For this data set (values are approximate, based on the figure):

• smallest observation (minimum or min) = .5
• lower (first) quartile (Q1) = 7
• median (second quartile) (Med) = 8.5
• upper (third) quartile (Q3) = 9
• largest observation (maximum or max) = 10
• mean = 8
• interquartile range, IQR = [itex]Q3-Q1[/itex] = 2
• the value 3.5 is a "mild" outlier, between 1.5*(IQR) and 2*(IQR) below Q1
• the value 0.5 is an "extreme" outlier, more than 2*(IQR) below Q1
• the smallest value that is not an outlier is 5
• the data is skewed to the left (negatively skewed)

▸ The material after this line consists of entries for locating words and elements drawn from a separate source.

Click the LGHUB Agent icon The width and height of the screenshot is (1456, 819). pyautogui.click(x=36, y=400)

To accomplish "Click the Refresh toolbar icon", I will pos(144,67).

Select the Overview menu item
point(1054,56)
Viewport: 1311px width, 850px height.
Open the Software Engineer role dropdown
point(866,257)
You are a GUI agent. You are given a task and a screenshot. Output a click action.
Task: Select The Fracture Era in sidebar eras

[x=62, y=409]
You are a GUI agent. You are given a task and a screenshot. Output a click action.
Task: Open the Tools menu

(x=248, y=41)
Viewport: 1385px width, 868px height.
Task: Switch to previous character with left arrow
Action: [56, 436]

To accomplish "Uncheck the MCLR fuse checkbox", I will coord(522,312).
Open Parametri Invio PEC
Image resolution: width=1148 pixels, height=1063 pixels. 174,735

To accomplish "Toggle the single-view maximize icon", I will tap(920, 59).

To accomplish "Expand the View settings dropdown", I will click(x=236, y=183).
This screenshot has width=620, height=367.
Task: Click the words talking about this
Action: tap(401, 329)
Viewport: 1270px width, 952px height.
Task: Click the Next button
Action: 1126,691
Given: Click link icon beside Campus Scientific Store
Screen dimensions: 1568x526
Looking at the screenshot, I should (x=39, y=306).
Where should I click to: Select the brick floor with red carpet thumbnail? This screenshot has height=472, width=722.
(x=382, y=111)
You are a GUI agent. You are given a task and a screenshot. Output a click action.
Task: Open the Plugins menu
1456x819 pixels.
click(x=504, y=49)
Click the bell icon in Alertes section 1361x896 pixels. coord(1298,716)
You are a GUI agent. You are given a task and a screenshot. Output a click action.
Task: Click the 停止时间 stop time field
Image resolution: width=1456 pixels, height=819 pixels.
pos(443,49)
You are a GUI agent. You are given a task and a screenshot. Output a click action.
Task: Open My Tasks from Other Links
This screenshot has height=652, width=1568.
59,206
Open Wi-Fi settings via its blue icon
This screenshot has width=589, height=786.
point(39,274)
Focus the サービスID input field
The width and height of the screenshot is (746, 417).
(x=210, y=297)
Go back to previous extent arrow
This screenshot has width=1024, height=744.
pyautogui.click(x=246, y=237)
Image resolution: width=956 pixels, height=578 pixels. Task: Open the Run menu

The horizontal lines (the "whiskers") extend to at most 1.5 times the box width (the interquartile range) from either or both ends of the box. They must end at an observed value, thus connecting all the values outside the box that are not more than 1.5 times the box width away from the box. Twice the box width marks the boundary between "mild" and "extreme" outliers.

There are alternative implementations of this detail of the box plot in various software packages, such as the whiskers extending to at most the 5th and 95th (or some more extreme) percentiles. Such approaches do not conform to Tukey's definition, with its emphasis on the median in particular and counting methods in general, and they tend to produce "outliers" for all data sets larger than ten, no matter what the shape of the distribution.